Despite the pending records requests and ongoing litigation related to the 2016 Democratic Primary in Florida, Broward County Supervisor Brenda Snipes has ordered the ballots and other election documents related to the primary destroyed. Congressional candidate Tim Canova said that Snipes wrongly destroyed ballots while his court case seeking to review them was pending.
Accepting a lawsuit brought by Maryland Republicans, the Supreme Court will hear a second case this term to determine whether partisan gerrymandering is unconstitutional, The court has already heard a case from Wisconsin Democrats, who challenged a legislative redistricting drawn by the state’s Republican leaders.
Saying that Republican legislators were seeking to “impose their own expedited schedule on the court, the special master and other parties at virtually the last moment,” a U.S. District Judge Catherine Eagles has turned down a request to hold a hearing in North Carolina’s racial gerrymandering case two weeks sooner than scheduled.
Advocating paper ballot voting systems and robust routine post election audits, Verified Voting submitted testimony to the Pennsylvania State Senate Senate State Government Committee. The committee is considering the next generation of voting equipment in the state. Verified Voting’s testimony can be read here.

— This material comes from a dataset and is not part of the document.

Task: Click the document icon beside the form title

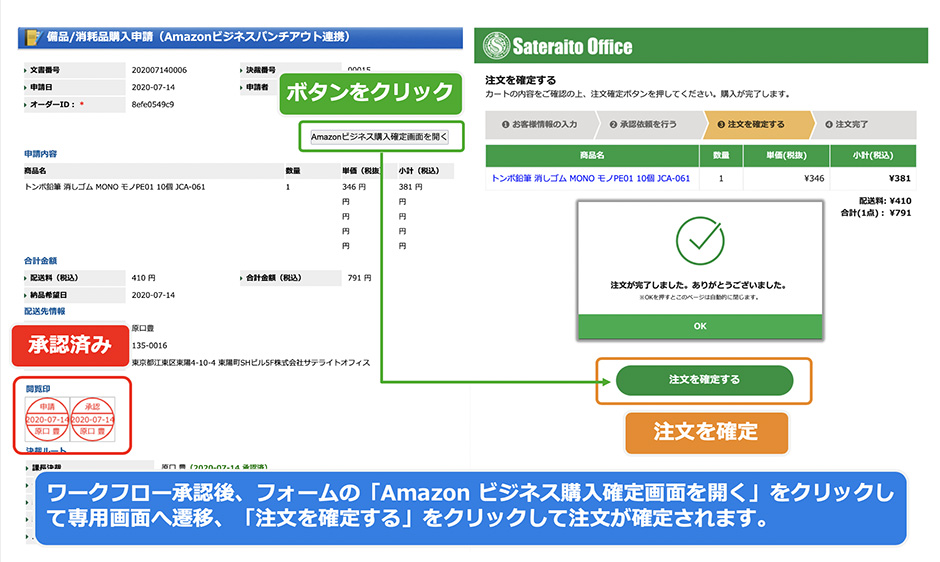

Liberia’s ruling Unity Party has asked the Supreme Court to issue an immediate stay order on the December 28 presidential runoff based on a 25-count Bill of Information the party has filed with the highest court.
According to an expert in Russian cyber-operations, Pro-Russian propagandists used Twitter, fake videos on YouTube and Facebook accounts to make and then spread false allegations that votes the Scottish independence had been manipulated to discredit the pro-UK victory.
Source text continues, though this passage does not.